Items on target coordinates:
.....

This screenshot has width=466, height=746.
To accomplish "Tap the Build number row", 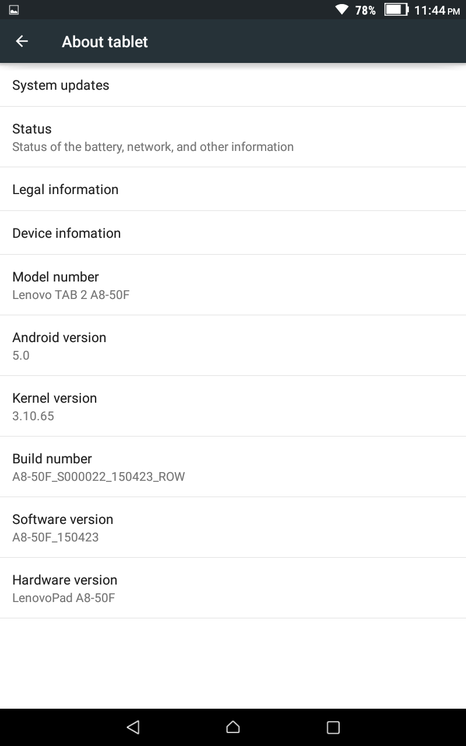I will [233, 467].
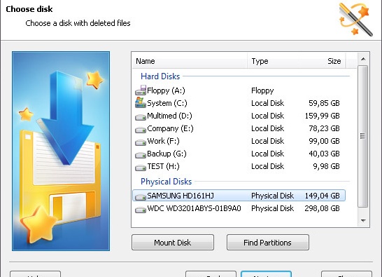
Task: Click the Work (F:) disk icon
Action: point(141,142)
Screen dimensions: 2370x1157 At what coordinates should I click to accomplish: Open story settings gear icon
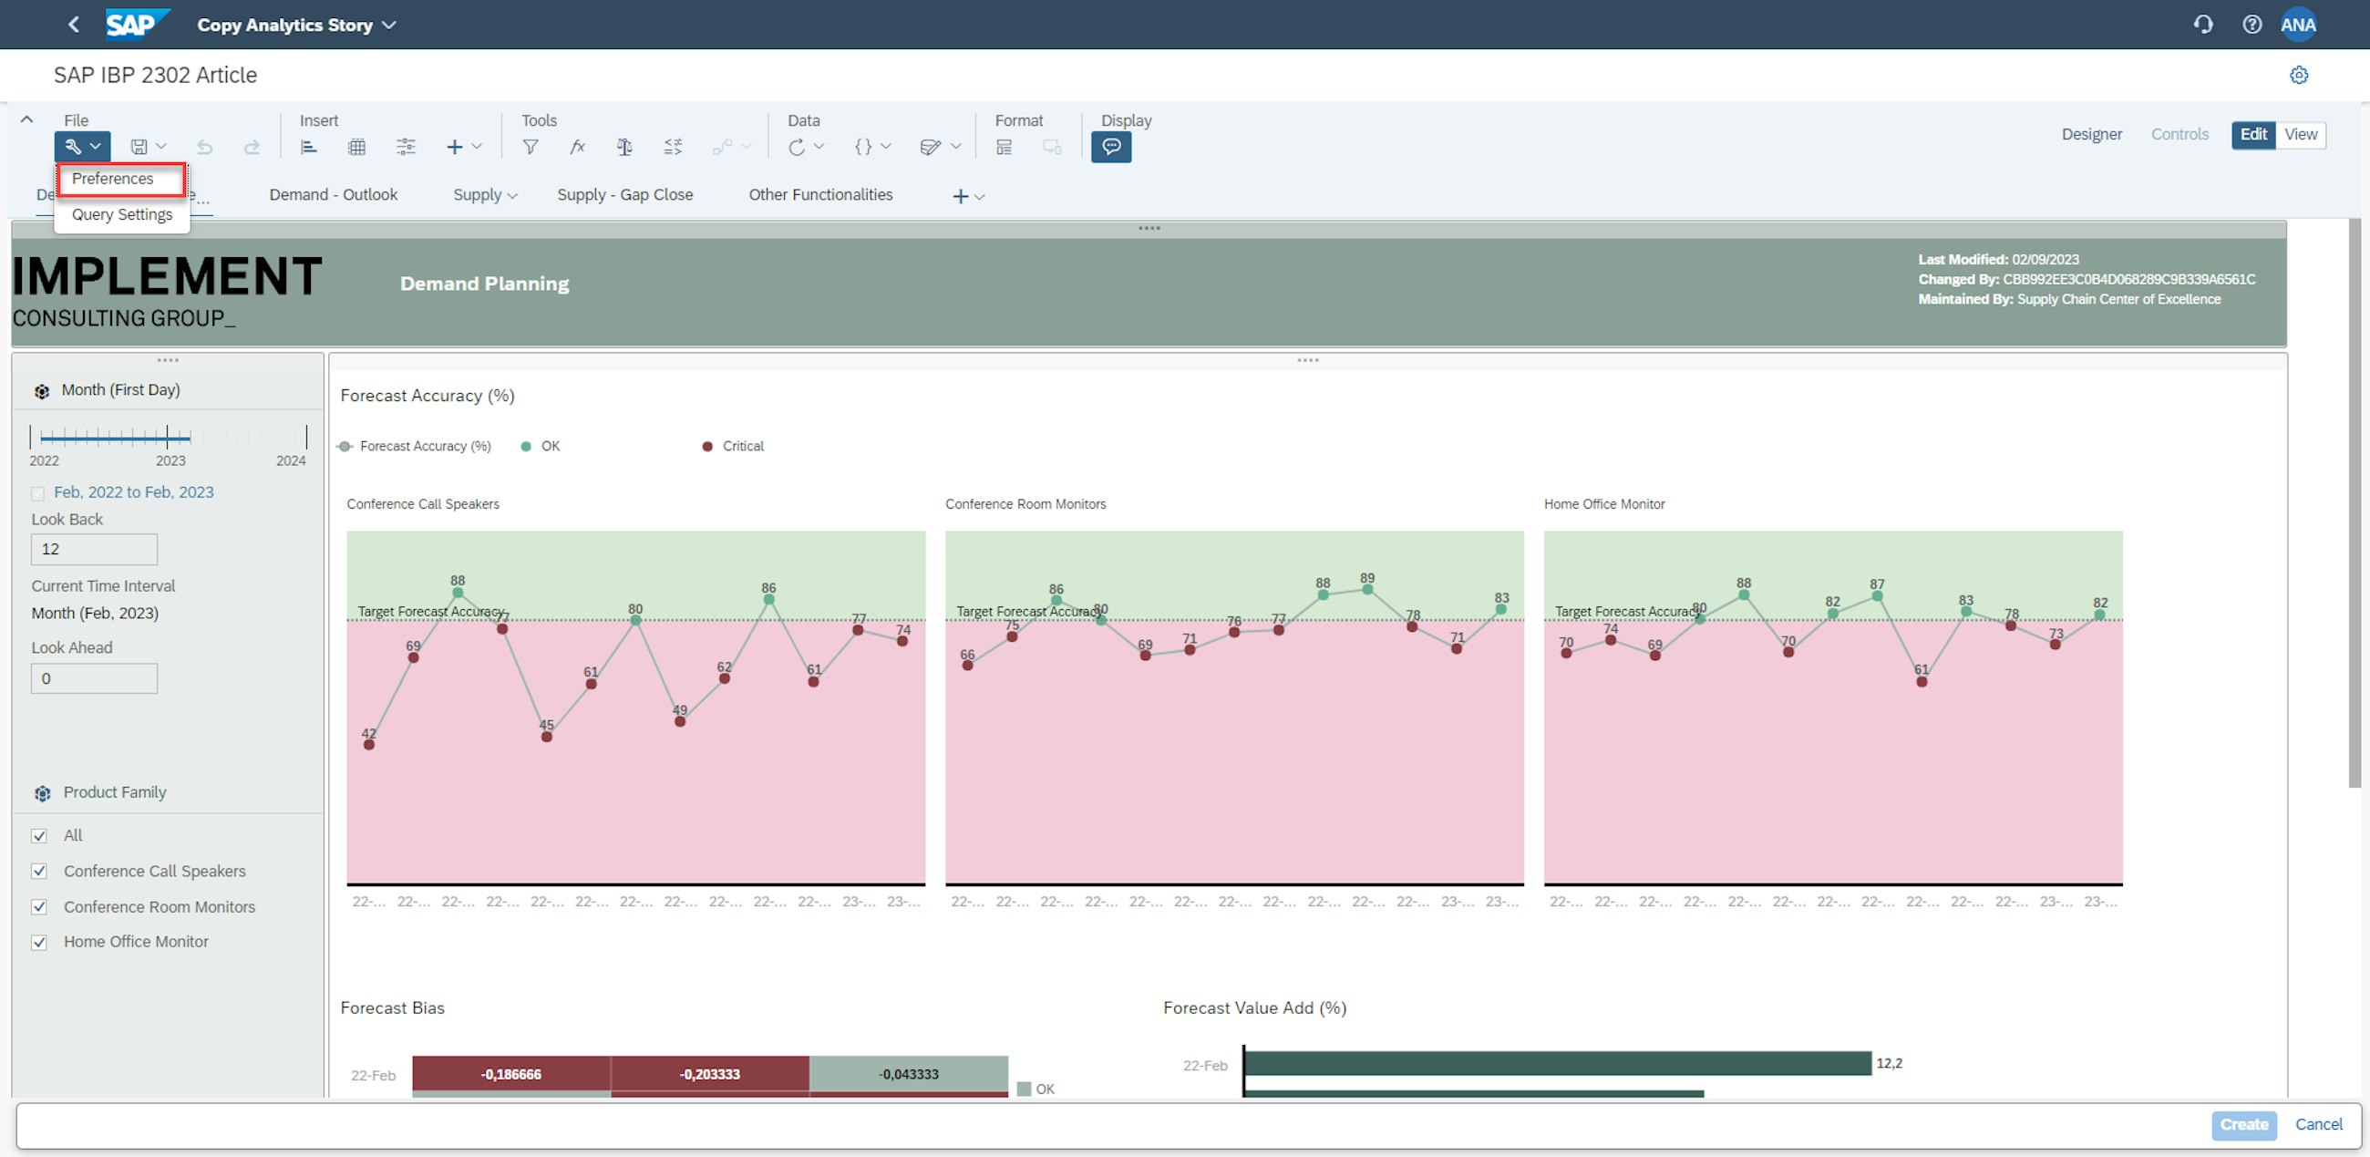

.....

Count the lines of the items above that contain the string "icon", matching case exactly. Give only the number.

— RESPONSE TO THE EXERCISE —
2